**Extracted data:**

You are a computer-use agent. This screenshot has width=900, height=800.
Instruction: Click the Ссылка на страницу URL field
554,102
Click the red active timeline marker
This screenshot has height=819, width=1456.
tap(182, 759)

**Task to complete:**
Arrange the lines of the rows above as a Markdown table with two columns, Line No. and Content, numbering each line and omitting any blank lines.

**Exercise output:**
| Line No. | Content |
|---|---|
| 1 | You are a computer-use agent. This screenshot has width=900, height=800. |
| 2 | Instruction: Click the Ссылка на страницу URL field |
| 3 | 554,102 |
| 4 | Click the red active timeline marker |
| 5 | This screenshot has height=819, width=1456. |
| 6 | tap(182, 759) |